I thought about that, & still might go that route. I just figured 2 of them would be too much for a 75.


----------



## Kipnlilo (Feb 23, 2018)

Another FX4 or equivalent, a little overkill, maybe. Too much, I don't think so. But, we all know what will happen next. You will eventually get a bigger tank, have a break down on another, etc. Then you'll be saying, "I'm glad I bought the larger filter." Or "I wish I would have bought the bigger one." All this said, if you watch the sale ads at the retail stores, you can sometimes get the FX6 for the price of an FX4 or less.


----------



## nqsc (Jan 4, 2019)

Kipnlilo said:


> Another FX4 or equivalent, a little overkill, maybe. Too much, I don't think so. But, we all know what will happen next. You will eventually get a bigger tank, have a break down on another, etc. Then you'll be saying, "I'm glad I bought the larger filter." Or "I wish I would have bought the bigger one." All this said, if you watch the sale ads at the retail stores, you can sometimes get the FX6 for the price of an FX4 or less.
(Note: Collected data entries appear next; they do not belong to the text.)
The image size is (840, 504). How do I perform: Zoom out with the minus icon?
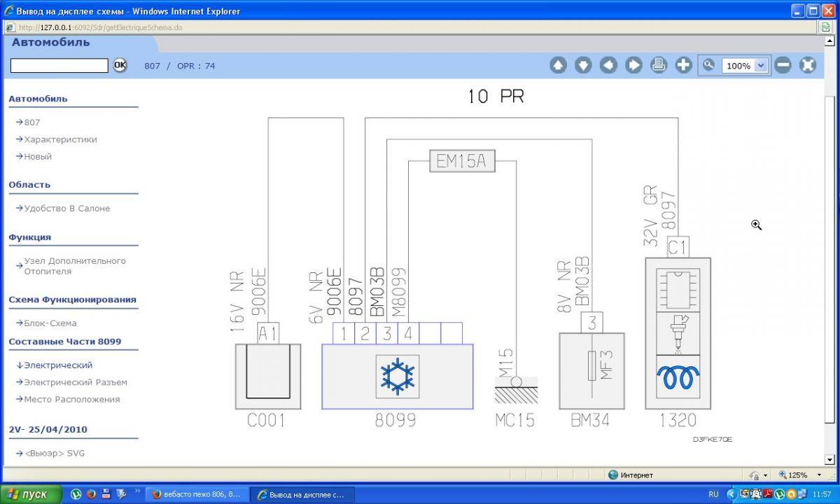tap(783, 65)
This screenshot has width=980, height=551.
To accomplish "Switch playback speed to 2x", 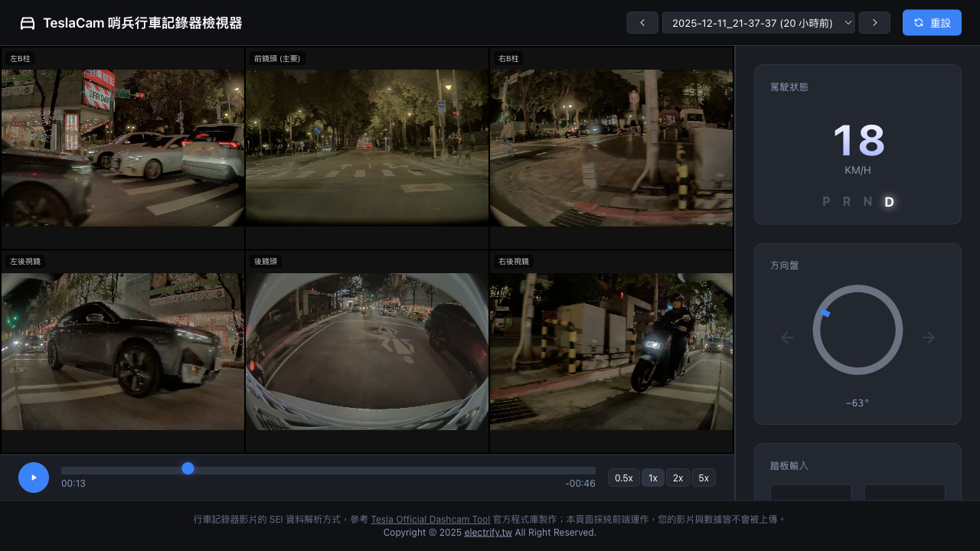I will pyautogui.click(x=678, y=478).
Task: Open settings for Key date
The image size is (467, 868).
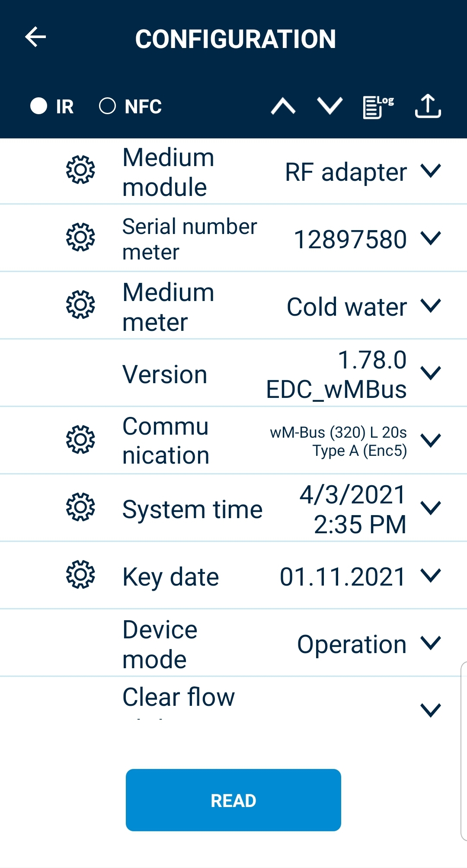Action: 80,575
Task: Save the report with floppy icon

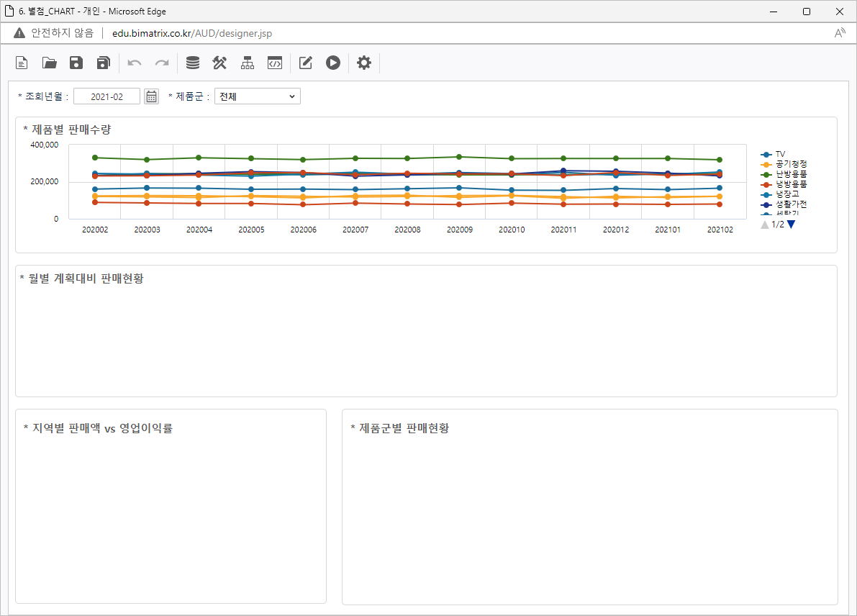Action: [x=76, y=63]
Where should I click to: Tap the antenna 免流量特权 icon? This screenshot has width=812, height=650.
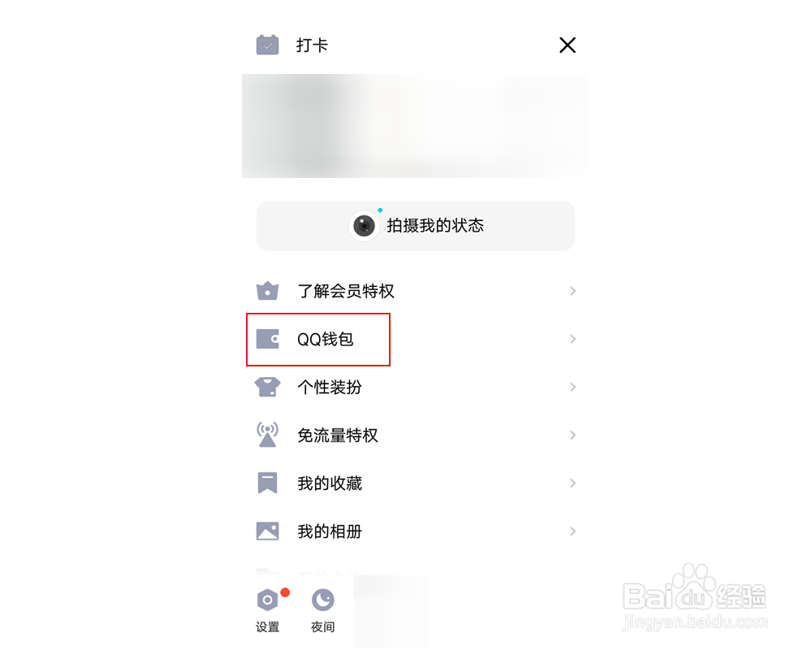point(267,435)
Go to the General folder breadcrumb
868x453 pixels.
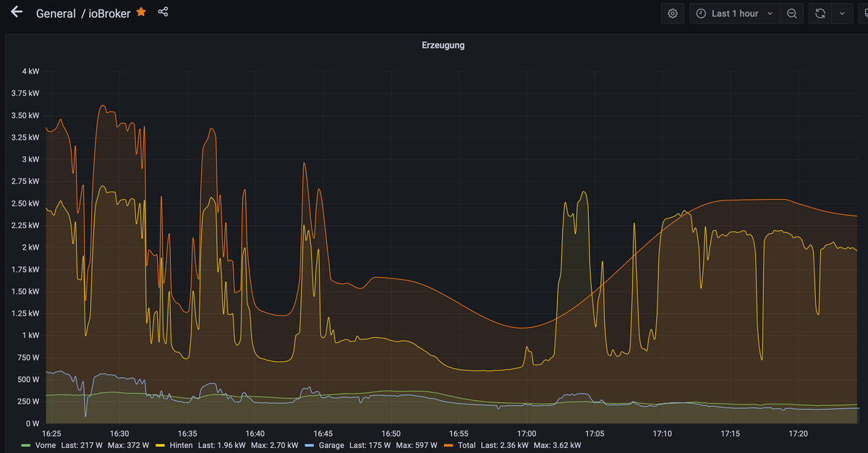click(56, 14)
I like the way you think, I'm gonna do that.


----------



## james1983 (Dec 23, 2007)

The Rena filstars are good. I had one running for over 12 years, quick and easy to clean.


----------



## excaliber (Jan 1, 2019)

I wish I would have spent more time talking to the pros who raise fish for a living before buying filters for our new tanks. I bought into the I need large canister filters or two and have to have 10 times turnover + per/hr for my tanks to work properly.
Had I known what I know now I would have never bought the FX-4's. Sponge filters and AC110's are what I'm doing now.


----------



## wryan (Dec 6, 2015)

excaliber said:


> I wish I would have spent more time talking to the pros who raise fish for a living before buying filters for our new tanks. I bought into the I need large canister filters or two and have to have 10 times turnover + per/hr for my tanks to work properly.
> Had I known what I know now I would have never bought the FX-4's. Sponge filters and AC110's are what I'm doing now.


 :thumb:

Sponge filters alone can handle a tank ... or a pond.

The biggest downside is that they don't pick up (much) detritus or other debris.

OTOH, canisters, HOB's and sumps might pick up a lot of detritus and debris ... but it's still in the water column, breaking down and going through the nitrogen cycle ... at least until you clean the filter.

Wash, rinse, repeat ...

But I suppose for a display tank, not having **** on the substrate and floating around in the water is desirable ... :lol:


----------